Exercise description: Write out every entry again exactly as it stands.

┌──

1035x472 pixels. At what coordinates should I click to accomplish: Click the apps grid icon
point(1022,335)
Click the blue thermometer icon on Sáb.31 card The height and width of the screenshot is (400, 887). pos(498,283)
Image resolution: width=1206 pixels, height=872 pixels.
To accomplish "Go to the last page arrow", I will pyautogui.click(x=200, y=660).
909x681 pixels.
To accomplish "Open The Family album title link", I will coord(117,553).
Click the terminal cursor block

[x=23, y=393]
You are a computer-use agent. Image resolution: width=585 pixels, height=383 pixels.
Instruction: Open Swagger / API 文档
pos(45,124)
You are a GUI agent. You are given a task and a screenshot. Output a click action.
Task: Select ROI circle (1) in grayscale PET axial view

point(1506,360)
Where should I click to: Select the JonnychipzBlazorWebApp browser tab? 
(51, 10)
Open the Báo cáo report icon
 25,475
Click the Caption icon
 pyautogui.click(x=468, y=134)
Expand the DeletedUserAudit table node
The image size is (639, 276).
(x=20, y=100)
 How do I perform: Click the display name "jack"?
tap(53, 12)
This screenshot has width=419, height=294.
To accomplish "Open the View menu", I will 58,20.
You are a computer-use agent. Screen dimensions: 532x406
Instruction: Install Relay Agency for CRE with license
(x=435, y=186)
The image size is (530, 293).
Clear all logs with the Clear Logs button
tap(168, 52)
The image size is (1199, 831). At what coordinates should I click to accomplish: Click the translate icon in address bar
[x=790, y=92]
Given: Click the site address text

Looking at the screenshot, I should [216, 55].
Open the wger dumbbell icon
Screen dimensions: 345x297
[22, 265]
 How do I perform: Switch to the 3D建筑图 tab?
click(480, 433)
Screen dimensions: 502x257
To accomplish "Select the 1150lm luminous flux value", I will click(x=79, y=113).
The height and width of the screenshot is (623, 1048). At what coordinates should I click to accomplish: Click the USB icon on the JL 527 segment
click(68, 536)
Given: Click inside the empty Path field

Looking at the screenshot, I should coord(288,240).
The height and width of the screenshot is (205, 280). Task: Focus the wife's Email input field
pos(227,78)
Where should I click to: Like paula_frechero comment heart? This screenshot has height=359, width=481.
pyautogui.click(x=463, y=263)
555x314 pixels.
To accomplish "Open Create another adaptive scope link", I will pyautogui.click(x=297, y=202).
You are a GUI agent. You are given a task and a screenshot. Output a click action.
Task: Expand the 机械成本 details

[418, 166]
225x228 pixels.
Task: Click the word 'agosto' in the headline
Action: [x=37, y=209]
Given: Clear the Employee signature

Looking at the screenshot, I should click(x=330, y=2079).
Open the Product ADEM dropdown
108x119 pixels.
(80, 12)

└──

Result for this task:
1035x472 pixels. At what coordinates should I click to accomplish: Click the apps grid icon
point(1022,335)
Click the blue thermometer icon on Sáb.31 card The height and width of the screenshot is (400, 887). pos(498,283)
Image resolution: width=1206 pixels, height=872 pixels.
To accomplish "Go to the last page arrow", I will pyautogui.click(x=200, y=660).
909x681 pixels.
To accomplish "Open The Family album title link", I will coord(117,553).
Click the terminal cursor block

[x=23, y=393]
You are a computer-use agent. Image resolution: width=585 pixels, height=383 pixels.
Instruction: Open Swagger / API 文档
pos(45,124)
You are a GUI agent. You are given a task and a screenshot. Output a click action.
Task: Select ROI circle (1) in grayscale PET axial view

point(1506,360)
Where should I click to: Select the JonnychipzBlazorWebApp browser tab? 
(51, 10)
Open the Báo cáo report icon
 25,475
Click the Caption icon
 pyautogui.click(x=468, y=134)
Expand the DeletedUserAudit table node
The image size is (639, 276).
(x=20, y=100)
 How do I perform: Click the display name "jack"?
tap(53, 12)
This screenshot has width=419, height=294.
To accomplish "Open the View menu", I will 58,20.
You are a computer-use agent. Screen dimensions: 532x406
Instruction: Install Relay Agency for CRE with license
(x=435, y=186)
The image size is (530, 293).
Clear all logs with the Clear Logs button
tap(168, 52)
The image size is (1199, 831). At what coordinates should I click to accomplish: Click the translate icon in address bar
[x=790, y=92]
Given: Click the site address text

Looking at the screenshot, I should [216, 55].
Open the wger dumbbell icon
Screen dimensions: 345x297
[22, 265]
 How do I perform: Switch to the 3D建筑图 tab?
click(480, 433)
Screen dimensions: 502x257
To accomplish "Select the 1150lm luminous flux value", I will click(x=79, y=113).
The height and width of the screenshot is (623, 1048). At what coordinates should I click to accomplish: Click the USB icon on the JL 527 segment
click(68, 536)
Given: Click inside the empty Path field

Looking at the screenshot, I should coord(288,240).
The height and width of the screenshot is (205, 280). Task: Focus the wife's Email input field
pos(227,78)
Where should I click to: Like paula_frechero comment heart? This screenshot has height=359, width=481.
pyautogui.click(x=463, y=263)
555x314 pixels.
To accomplish "Open Create another adaptive scope link", I will pyautogui.click(x=297, y=202).
You are a GUI agent. You are given a task and a screenshot. Output a click action.
Task: Expand the 机械成本 details

[418, 166]
225x228 pixels.
Task: Click the word 'agosto' in the headline
Action: [x=37, y=209]
Given: Clear the Employee signature

Looking at the screenshot, I should click(x=330, y=2079).
Open the Product ADEM dropdown
108x119 pixels.
(80, 12)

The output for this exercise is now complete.